Mandatory before any phase ships.

### Unit (per module)

- `auth/passwords.ts`: argon2id round-trip, timing-safe verify, refusal of weak passwords.
- `auth/sessions.ts`: cookie parse edge cases, CSRF compare, sliding TTL math, expiry pruning.
- `auth/bootstrap-token.ts`: signature verify against fixture JWKS, `exp` rejection, `iss` rejection, `containerId` rejection, `jti` replay rejection, JWKS cache TTL, RS256-only enforcement (HS256 must reject), malformed token paths.
- `auth/audit.ts`: dual-write atomicity, rotation at 10MB, redaction of token-shaped strings.

### Integration (real pglite, no SQL mocks per project memory)

- Identity + Session repository round-trips.
- Bootstrap exchange: token in → session out → token replay rejected.
- Legacy bearer migration: old token in → modal triggered → password set → old token rejected.
- Sensitive-route limiter: 6 rapid POSTs to `/api/auth/login/password` produce one 429.

### End-to-end (Playwright against the dev server)
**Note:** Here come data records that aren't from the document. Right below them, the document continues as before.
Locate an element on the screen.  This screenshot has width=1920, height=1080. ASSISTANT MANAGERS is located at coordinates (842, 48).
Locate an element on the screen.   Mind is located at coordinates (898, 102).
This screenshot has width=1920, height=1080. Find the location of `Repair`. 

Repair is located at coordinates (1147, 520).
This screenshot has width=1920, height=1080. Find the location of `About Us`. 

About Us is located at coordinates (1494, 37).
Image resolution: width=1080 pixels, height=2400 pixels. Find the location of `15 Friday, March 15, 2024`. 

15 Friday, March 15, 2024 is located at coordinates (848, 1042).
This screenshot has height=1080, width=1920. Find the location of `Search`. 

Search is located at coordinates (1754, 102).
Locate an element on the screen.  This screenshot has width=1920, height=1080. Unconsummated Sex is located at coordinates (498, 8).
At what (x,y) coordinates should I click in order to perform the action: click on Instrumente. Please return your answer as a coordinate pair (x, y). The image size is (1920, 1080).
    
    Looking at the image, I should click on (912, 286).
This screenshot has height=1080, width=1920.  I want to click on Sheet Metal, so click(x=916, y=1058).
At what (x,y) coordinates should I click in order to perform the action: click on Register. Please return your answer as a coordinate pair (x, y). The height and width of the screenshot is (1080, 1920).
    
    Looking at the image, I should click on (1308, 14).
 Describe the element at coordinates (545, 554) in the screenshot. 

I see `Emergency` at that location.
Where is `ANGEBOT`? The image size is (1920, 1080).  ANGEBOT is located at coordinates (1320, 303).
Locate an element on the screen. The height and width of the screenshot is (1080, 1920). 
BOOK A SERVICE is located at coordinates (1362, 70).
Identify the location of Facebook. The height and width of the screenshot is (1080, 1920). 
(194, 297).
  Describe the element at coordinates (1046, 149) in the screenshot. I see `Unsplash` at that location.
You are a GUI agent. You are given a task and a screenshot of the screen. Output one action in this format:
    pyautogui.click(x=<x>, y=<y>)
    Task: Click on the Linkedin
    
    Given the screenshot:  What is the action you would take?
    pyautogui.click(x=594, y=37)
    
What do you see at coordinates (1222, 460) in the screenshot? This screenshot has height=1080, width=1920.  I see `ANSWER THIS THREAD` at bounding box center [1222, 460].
- First-run wizard, local install: password set, login works, refresh keeps session, logout invalidates.
- First-run wizard, cloud-provisioned: bootstrap paste, SSO link, fallback password optional path.
- XSS-steal regression: inject a script via a known DOM sink, confirm cookie is `HttpOnly` and unreadable.
- Proxy-bypass scenario: spin up a fake reverse proxy that strips cookies, confirm dashboard reverts to login. The point: container does not trust the proxy.
- Slash-command pairing: simulate a Discord message with the pair code (mock connector adapter), confirm binding lands.
- DM-link login: trigger DM issuance, click link in test browser, confirm session created.

### Cloud-container path — mandatory adversarial cases

- Token signed by an attacker-controlled key, same `kid`: must reject (JWKS hit miss).
- Token with valid signature but `containerId` mismatch: must reject.
- Token with valid signature and `containerId` but expired: must reject.
- Token re-presented after successful exchange: must reject (`jti` replay).
- JWKS endpoint down at boot: container starts in "wizard locked" mode, no bypass.
- Revocation list lists the current `jti`: must reject even before `exp`.

### CI integration

- `agent-review.yml`: add `bun run test:auth` (new script) to required checks.
- `agent-release.yml`: trust gate already covers; add a smoke test that boots a cloud-provisioned fixture container and confirms the dashboard is locked until bootstrap is exchanged.

## 13. Invariants Touched

- **NODE_PATH**: no — auth modules are plain TypeScript inside `app-core` and `agent`; no new dynamic plugin loads.
- **patch-deps**: yes if `jose` or `@node-rs/argon2` upstream packaging needs nudging; budget one patch entry per dep.
- **Electrobun boundary**: yes — `apps/app/electrobun/src/native/auth-bridge.ts` is new; startup try/catch guards preserved.
- **Ports / namespaces**: no changes. API stays 31337, UI 2138, namespace `eliza`. Cookie name is `eliza_*`.
- **CI workflows**: yes — `agent-review.yml` adds the auth test matrix; `agent-release.yml` adds the cloud-fixture smoke test.

## 14. Handoff

- **api-runtime specialist**: runtime/api files in §8, sessions, bootstrap, audit, sensitive-route limiter.
- **plugin-elizacloud specialist**: cloud SSO, bootstrap verify port, JWKS cache, dashboard "copy bootstrap token" affordance.
- **connectors specialist**: Discord and Telegram pair commands and DM-link issuance; WeChat in P3.
- **ui specialist**: wizard, login route, security settings, CSRF client, localStorage retirement.
- **electrobun specialist**: native auth bridge for desktop trust path.
- **ci specialist**: workflow updates and the cloud-fixture smoke test harness.
- **docs specialist**: sequence diagrams in `docs/security/auth-flows.md`.

The eliza-feature-coordinator owns sequencing; P0 is the only blocker for closing the audited gap and should ship before P1–P4 begin in parallel.